When we recover from a crash in a module compilation thread, we need to
ensure any output streams owned by the ASTConsumer (e.g. in
RawPCHContainerGenerator) are deleted before we call clearOutputFiles().
This has the same theoretical issues with proxy streams that Duncan
discusses in the commit 2d133867833fe8eb. In practice, this was observed
as a use-after-free crash on a downstream branch that uses such a proxy
stream in this code path. Add an assertion so it won't regress.

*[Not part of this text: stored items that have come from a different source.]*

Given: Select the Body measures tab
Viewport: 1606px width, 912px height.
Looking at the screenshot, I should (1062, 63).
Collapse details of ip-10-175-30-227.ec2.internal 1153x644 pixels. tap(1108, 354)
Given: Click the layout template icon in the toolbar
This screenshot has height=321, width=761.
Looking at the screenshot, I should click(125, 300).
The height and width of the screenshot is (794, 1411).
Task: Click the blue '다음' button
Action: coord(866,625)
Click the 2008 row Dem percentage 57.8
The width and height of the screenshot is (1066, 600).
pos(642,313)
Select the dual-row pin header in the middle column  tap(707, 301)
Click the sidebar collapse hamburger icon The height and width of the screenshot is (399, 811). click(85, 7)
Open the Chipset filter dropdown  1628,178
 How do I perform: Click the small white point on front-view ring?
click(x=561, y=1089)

Differential Revision: https://reviews.llvm.org/D129220

rdar://96525032

diff --git a/clang/lib/Frontend/CompilerInstance.cpp b/clang/lib/Frontend/CompilerInstance.cpp
index b982ca7..ba006b5 100644 (file)
--- a/clang/lib/Frontend/CompilerInstance.cpp
+++ b/clang/lib/Frontend/CompilerInstance.cpp
@@ -757,6 +757,8 @@ void CompilerInstance::createSema(TranslationUnitKind TUKind,
 // Output Files
 
 void CompilerInstance::clearOutputFiles(bool EraseFiles) {
+  // The ASTConsumer can own streams that write to the output files.
+  assert(!hasASTConsumer() && "ASTConsumer should be reset");
   // Ignore errors that occur when trying to discard the temp file.
   for (OutputFile &OF : OutputFiles) {
     if (EraseFiles) {
@@ -1235,8 +1237,7 @@ compileModuleImpl(CompilerInstance &ImportingInstance, SourceLocation ImportLoc,
 
   // Execute the action to actually build the module in-place. Use a separate
   // thread so that we get a stack large enough.
-  llvm::CrashRecoveryContext CRC;
-  CRC.RunSafelyOnThread(
+  bool Crashed = !llvm::CrashRecoveryContext().RunSafelyOnThread(
       [&]() {
         GenerateModuleFromModuleMapAction Action;
         Instance.ExecuteAction(Action);
@@ -1249,9 +1250,15 @@ compileModuleImpl(CompilerInstance &ImportingInstance, SourceLocation ImportLoc,
                                             diag::remark_module_build_done)
     << ModuleName;
 
-  // Delete any remaining temporary files related to Instance, in case the
-  // module generation thread crashed.
-  Instance.clearOutputFiles(/*EraseFiles=*/true);
+  if (Crashed) {
+    // Clear the ASTConsumer if it hasn't been already, in case it owns streams
+    // that must be closed before clearing output files.
+    Instance.setSema(nullptr);
+    Instance.setASTConsumer(nullptr);
+
+    // Delete any remaining temporary files related to Instance.
+    Instance.clearOutputFiles(/*EraseFiles=*/true);
+  }
 
   // If \p AllowPCMWithCompilerErrors is set return 'success' even if errors
   // occurred.

diff --git a/clang/lib/Frontend/FrontendAction.cpp b/clang/lib/Frontend/FrontendAction.cpp
index 81915e6..ed3e314 100644 (file)
--- a/clang/lib/Frontend/FrontendAction.cpp
+++ b/clang/lib/Frontend/FrontendAction.cpp
@@ -581,6 +581,7 @@ bool FrontendAction::BeginSourceFile(CompilerInstance &CI,
   auto FailureCleanup = llvm::make_scope_exit([&]() {
     if (HasBegunSourceFile)
       CI.getDiagnosticClient().EndSourceFile();
+    CI.setASTConsumer(nullptr);
     CI.clearOutputFiles(/*EraseFiles=*/true);
     CI.getLangOpts().setCompilingModule(LangOptions::CMK_None);
     setCurrentInput(FrontendInputFile());